La época del año influye directamente en lo que el visitante encuentra. En primavera, el mayor caudal hace que las cascadas sean más visibles y sonoras. El otoño trae menos agua, pero las temperaturas más suaves compensan con creces y convierten el parque en un destino idóneo para recorrerlo a pie sin el calor del verano.
Más de 250 especies: la riqueza ecológica del parque
Las lagunas no están solas. Las rodea un ecosistema mediterráneo denso y variado, formado por encinas, sabinas, enebros, álamos y diferentes especies de matorral, una vegetación que no es solo decorativa: es el sustento de una fauna notable.
El parque alberga más de 250 especies de vertebrados. Entre las aves acuáticas destacan el ánade real, el pato colorado y el aguilucho lagunero, que encuentran aquí condiciones óptimas para alimentarse y reproducirse. Hay también mamíferos de hábitos nocturnos que utilizan el entorno como refugio.
El valor ambiental del enclave va, por tanto, mucho más allá de su atractivo visual. Ruidera no es solo un lugar de interés paisajístico: es un ecosistema funcional que merece protección por lo que sostiene, no únicamente por lo que muestra.
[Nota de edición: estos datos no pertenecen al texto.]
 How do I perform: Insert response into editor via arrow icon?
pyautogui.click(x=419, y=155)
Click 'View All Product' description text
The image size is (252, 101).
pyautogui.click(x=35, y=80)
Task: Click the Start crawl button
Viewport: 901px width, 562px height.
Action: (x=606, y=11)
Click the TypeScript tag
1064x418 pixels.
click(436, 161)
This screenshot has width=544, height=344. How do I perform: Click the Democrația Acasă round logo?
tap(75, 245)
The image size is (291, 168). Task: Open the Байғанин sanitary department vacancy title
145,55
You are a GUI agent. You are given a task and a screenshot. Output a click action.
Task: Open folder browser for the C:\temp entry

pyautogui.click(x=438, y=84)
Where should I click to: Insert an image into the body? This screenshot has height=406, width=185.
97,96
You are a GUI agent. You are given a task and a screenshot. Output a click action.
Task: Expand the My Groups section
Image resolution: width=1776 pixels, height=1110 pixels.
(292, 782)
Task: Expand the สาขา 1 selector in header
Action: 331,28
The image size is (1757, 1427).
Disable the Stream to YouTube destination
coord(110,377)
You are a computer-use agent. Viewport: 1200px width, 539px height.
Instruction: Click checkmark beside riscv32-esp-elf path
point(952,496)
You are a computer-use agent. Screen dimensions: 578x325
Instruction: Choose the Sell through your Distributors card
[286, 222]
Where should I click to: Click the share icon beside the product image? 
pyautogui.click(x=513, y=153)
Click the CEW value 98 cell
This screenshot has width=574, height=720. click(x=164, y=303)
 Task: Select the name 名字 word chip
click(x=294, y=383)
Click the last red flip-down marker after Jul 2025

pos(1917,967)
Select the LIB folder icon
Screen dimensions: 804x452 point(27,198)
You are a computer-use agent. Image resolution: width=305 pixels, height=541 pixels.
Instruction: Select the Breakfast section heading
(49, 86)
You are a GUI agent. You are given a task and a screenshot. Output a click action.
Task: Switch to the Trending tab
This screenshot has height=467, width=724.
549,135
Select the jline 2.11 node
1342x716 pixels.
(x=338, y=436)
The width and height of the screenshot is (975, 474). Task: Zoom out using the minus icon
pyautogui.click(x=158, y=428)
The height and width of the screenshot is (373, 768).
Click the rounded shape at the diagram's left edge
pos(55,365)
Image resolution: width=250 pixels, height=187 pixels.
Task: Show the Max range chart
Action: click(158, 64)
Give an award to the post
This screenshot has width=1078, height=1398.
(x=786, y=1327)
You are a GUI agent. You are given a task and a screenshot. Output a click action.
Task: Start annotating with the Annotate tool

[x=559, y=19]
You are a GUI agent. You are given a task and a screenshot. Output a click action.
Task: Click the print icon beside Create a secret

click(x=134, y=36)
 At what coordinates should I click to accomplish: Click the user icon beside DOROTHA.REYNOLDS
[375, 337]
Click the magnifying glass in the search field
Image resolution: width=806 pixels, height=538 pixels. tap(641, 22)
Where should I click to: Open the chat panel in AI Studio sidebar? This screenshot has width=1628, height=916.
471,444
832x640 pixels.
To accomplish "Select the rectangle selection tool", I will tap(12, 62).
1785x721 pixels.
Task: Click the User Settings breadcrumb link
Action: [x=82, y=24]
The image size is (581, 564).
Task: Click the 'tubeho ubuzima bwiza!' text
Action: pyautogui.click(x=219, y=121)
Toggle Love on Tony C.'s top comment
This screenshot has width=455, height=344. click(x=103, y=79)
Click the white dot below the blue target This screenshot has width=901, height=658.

Kayak, senderismo y Cervantes: qué hacer en Ruidera
Una de las formas más recomendables de explorar el parque es el kayak. Desde el agua es posible observar la vegetación acuática, apreciar la transparencia de las lagunas y acceder a formaciones geológicas y pequeñas cuevas ocultas entre las barreras naturales, una perspectiva completamente distinta a la que ofrecen los senderos.
Para quienes prefieren tierra firme, el parque dispone de rutas para senderistas, ciclistas e itinerarios ecuestres, y empresas autorizadas organizan visitas guiadas durante prácticamente todo el año. El entorno suma además una dimensión literaria e histórica que lo distingue de otros parques naturales. La Cueva de Montesinos, inmortalizada por Cervantes en el Quijote, se encuentra muy cerca. Los castillos de Peñarroya y Rochafrida completan una oferta cultural que convierte Ruidera en uno de los destinos más completos del interior peninsular.
Cómo llegar y qué tener en cuenta antes de visitar el parque
Desde Madrid, el acceso más habitual pasa por Manzanares y continúa por la carretera N-430, atravesando localidades como La Solana, Alhambra y Ruidera. Desde Albacete se utiliza esa misma vía, lo que facilita la visita desde ambas provincias.
El parque cuenta con aparcamientos, restaurantes, alojamientos y centros de atención al visitante. Dispone también de zonas adaptadas para personas con movilidad reducida, incluyendo accesos y áreas de baño accesibles. No es un destino exclusivo para senderistas experimentados: sirve igual para excursiones familiares, escapadas en pareja o jornadas de turismo de naturaleza en solitario.
Quizá lo más valioso de Ruidera sea precisamente eso: la capacidad de contradecir lo que uno cree saber sobre un lugar. La Mancha seca y llana existe, pero también existe este sistema de quince lagunas turquesas. Ambas realidades conviven en el mismo territorio, e invitan a preguntarse cuántos otros paisajes inesperados aguardan en los rincones de España que todavía no hemos visitado.